Eingezahlte Eigenbeiträge und staatliche Zulagen müssen beim Riester-Modell zu 100 Prozent garantiert werden. Das ist gesetzlich vorgeschrieben. Das Problem sind die Kosten. Die Verzinsung bezieht sich nur auf den Sparanteil nach Abzug von Abschluss- und Verwaltungskosten sowie dem Beitrag für einen Todesfallschutz. Nur diese Summe wird verzinst. Liegt der Garantiezins bei Neuverträgen bei 0,25 Prozent, wird allerdings wegen der Kosten kaum ein Versicherer noch garantieren können, dass künftige Riester-Sparer die eingezahlten Beiträge zu 100 Prozent zurückbekommen.

Das Bundesfinanzministerium will den Verordnungsentwurf, der der Deutschen Presse-Agentur vorliegt, an diesem Donnerstag an die Ressorts schicken.

Altverträge sind von einer Senkung des Garantiezinses - in der Fachsprache Höchstrechnungszins genannt - nicht betroffen. Der Garantiezins ist Teil der Verzinsung von Lebensversicherungen, die insgesamt seit geraumer Zeit sinkt. Er soll verhindern, dass sich Assekuranzen mit Garantieversprechen übernehmen. Sie dürfen Neukunden weniger, aber nicht mehr bieten.

Riester-Rente am Ende?

"Wenn der Höchstrechnungszins abgesenkt wird und gleichzeitig die 100-Prozent-Beitragsgarantie erhalten bleibt, gibt es ab 2022 große Probleme, die zu einer Defacto-Beerdigung der Riester-Rente führen würden", sagte der Hauptgeschäftsführer des Gesamtverbandes der Deutschen Versicherungswirtschaft (GDV), Jörg Asmussen am Mittwoch. Notwendig sei wenigstens eine Teilreform noch in dieser Legislaturperiode. Der Verband fordert seit längerem eine Senkung der Beitragsgarantie auf 80 Prozent.

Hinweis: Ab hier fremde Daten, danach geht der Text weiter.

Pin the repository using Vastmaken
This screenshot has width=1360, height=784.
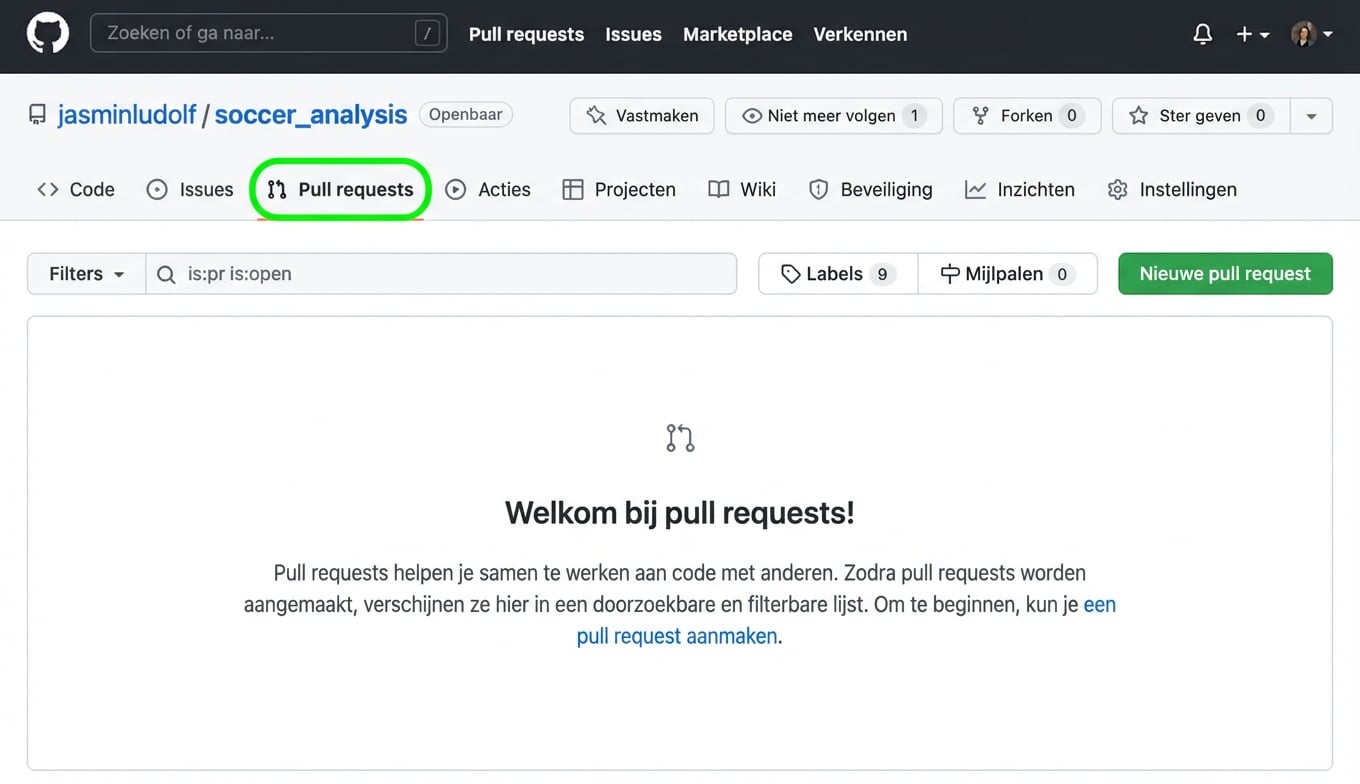(x=641, y=115)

Aus Sicht von Verbraucherschützerin Dorothea Mohn macht die geplante Verringerung des Garantiezinses "nochmal deutlich, wie wenig Versicherungen für die private Altersvorsorge geeignet sind." Eine Senkung der Beitragserhaltungsgarantie bei der Riester-Rente lehnt Mohn ab. "Damit würden Verbraucher doppelt verlieren", sagte die Leiterin des Finanzmarktteams beim Verbraucherzentrale Bundesverband (vzbv). "Wenn der Höchstrechnungszins sinkt, dann müssten die Anbieter der Produkte ihre Kosten senken. Dazu sind sie aber nicht bereit."

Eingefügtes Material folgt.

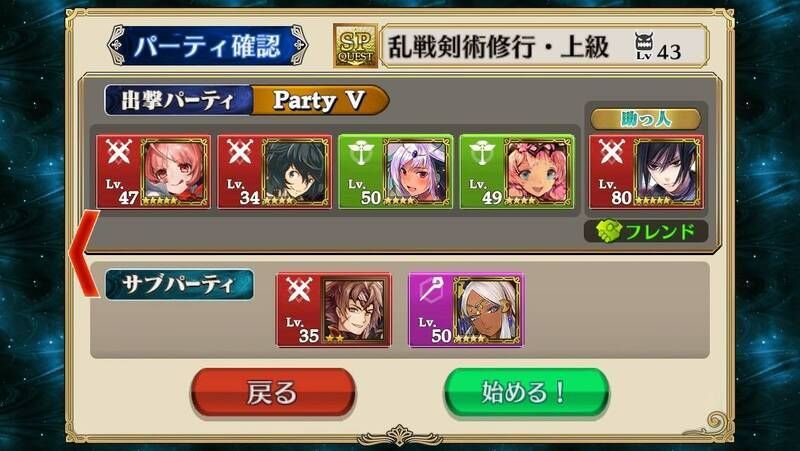
Task: Click the サブパーティ label
Action: pos(179,285)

Nach Einschätzung der Versicherungsmathematiker der Deutschen Aktuarvereinigung (DAV) werden sich ohne Reform die meisten Unternehmen allerdings aus dem Geschäft zurückziehen müssen. "Bereits heute bieten die Banken keine Riesterprodukte mehr an, die Fondsgesellschaften steigen zunehmend aus, und laut Daten der Ratingagentur Assekurata bieten auch bereits 40 Prozent der Lebensversicherer keine Riester-Rente mehr an", sagte DAV-Vorstandsvorsitzender Guido Bader.

Zentralbanken haben die Zins-Schmelze ausgelöst

Angesichts der von den Zentralbanken seit 2008 zu verantwortenden Zinsflaute fällt es Versicherern immer schwerer, die hohen Zusagen der Vergangenheit am Kapitalmarkt zu erwirtschaften. Viele Assekuranzen bieten im Neugeschäft keine Verträge mit klassischem Garantiezins an.

Denn für Besitzer mit lukrativen Altverträgen ändert sich in diesem Punkt nichts, dort gibt es weiterhin bis zu 4 Prozent. Die Verzinsung bezieht sich nur auf den Sparanteil nach Abzug von Abschluss- und Verwaltungskosten sowie dem Beitrag für einen Todesfallschutz.

Erste Assekuranzen haben sich inzwischen von der vollständigen Garantie der eingezahlten Beiträge verabschiedet. Seit Anfang 2021 gilt bei Neuverträgen teilweise eine Garantie von weniger als 100 Prozent. Es gibt sie nur noch dort, wo sie bislang gesetzlich vorgeschrieben oder vertraglich vereinbart ist: bei der Riester-Rente und der betrieblichen Altersversorgung.


Mehr zum Thema:  

Anzeige
DWN
Panorama
Panorama Halbzeit Urlaub bei ROBINSON

Wie wäre es mit einem grandiosen Urlaub im Juni? Zur Halbzeit des Jahres einfach mal durchatmen und an einem Ort sein, wo dich ein...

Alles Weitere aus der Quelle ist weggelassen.